After the former Formula 2 rules were declared the new Formula 1, Porsche entered Formula 1 in 1961. Additional F1 races were held at their home town Stuttgart at the Solitude circuit. These races, joined together with Grand Prix motorcycle racing World Championship events, drew an average of 288,000 spectators. There were rumours that the German Grand Prix might be moved to the more popular track, yet the opposite happened, as the Solitude races were canceled after 1965, while the GP had returned to the Nürburgring Nordschleife in 1961.

In 1970, drivers asked for safety improvements on such short notice that they could not be made, and the German Grand Prix moved to the Hockenheimring, which had already been modified. After a rebuild, the Nordschleife hosted six more GPs, drawing as many as 375,000 spectators. Formula 1 finally declined to race there after 1976, with Niki Lauda’s near-fatal crash sealing this decision.

From 1977 to 2006, the Hockenheimring was the German Grand Prix’s permanent home, with the exception of the event in 1985, which was held on the new 4.5 km (2.8 mi) Nürburgring. In 1984 an additional F1 race already had been held at the Nürburgring following the inauguration of its modern “Grand Prix Strecke” layout. Following the success of Schumacher, this went on to become the venue for a second annual F1 race in Germany, the European Grand Prix or Luxembourg Grand Prix since 1995.

In 2006 it was announced that from 2007 until 2010, the German Grand Prix would be shared between the Nürburgring (former home of the European Grand Prix) and the Hockenheimring. The former would hold the races in 2007 and 2009 and the latter in 2008 and 2010. However, the name for the 2007 Grand Prix was later changed. While it was originally intended to be the German Grand Prix, owing to a dispute with Hockenheim over the naming rights of the race, the race was eventually held under the title “Großer Preis von Europa” (European Grand Prix).

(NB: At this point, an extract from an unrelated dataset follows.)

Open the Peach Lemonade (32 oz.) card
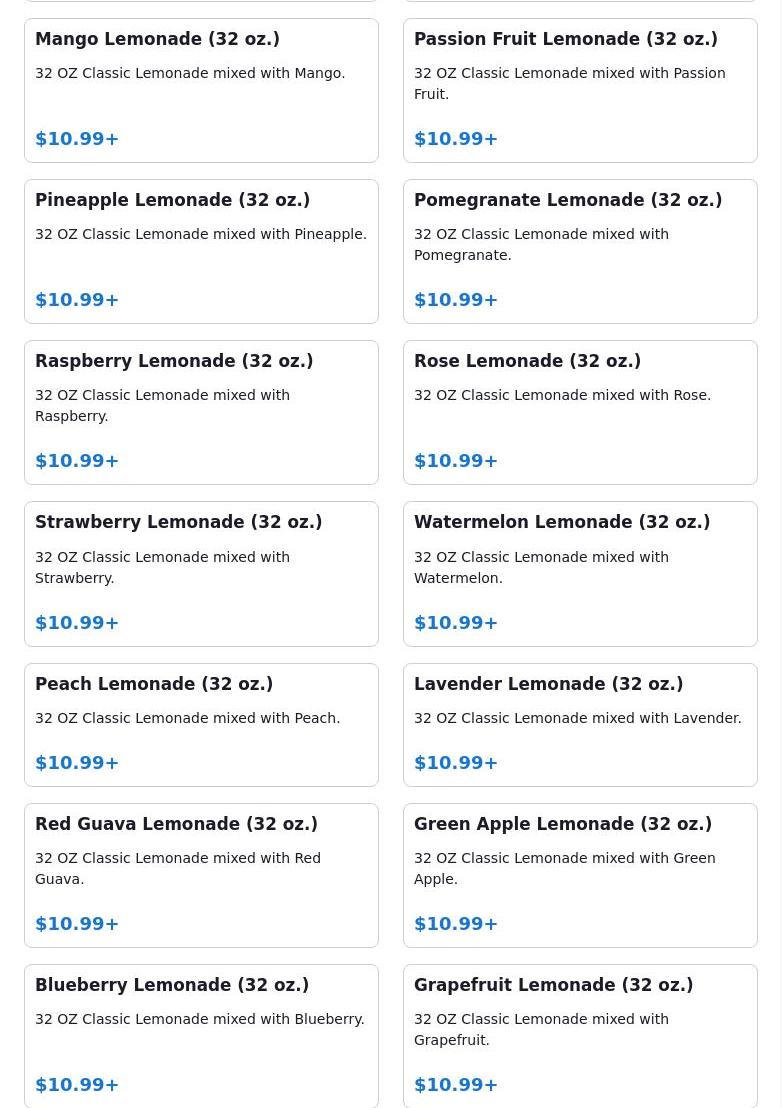782x1108 pixels. click(201, 725)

By 2009, the circuits appeared to have resolved their disputes as the Nurburgring race was held under the German Grand Prix title.

The 2010 GP, held in Hockenheim, at one stage appeared to be in jeopardy as the track owners, the city and the state of Baden-Württemberg, were not willing anymore to lose money due to the high licensing costs imposed by F1 management. In addition, talks with Bernie Ecclestone were hampered by his Hitler quotes. If the track had been relieved from being the venue, the owners were intending to returning the track back to its former layout. However, on 30 September 2009, it was announced that the circuit had agreed a deal which would keep it on the calendar until 2018, under a new deal which saw the circuit management and FOA sharing the financial burden of hosting the event.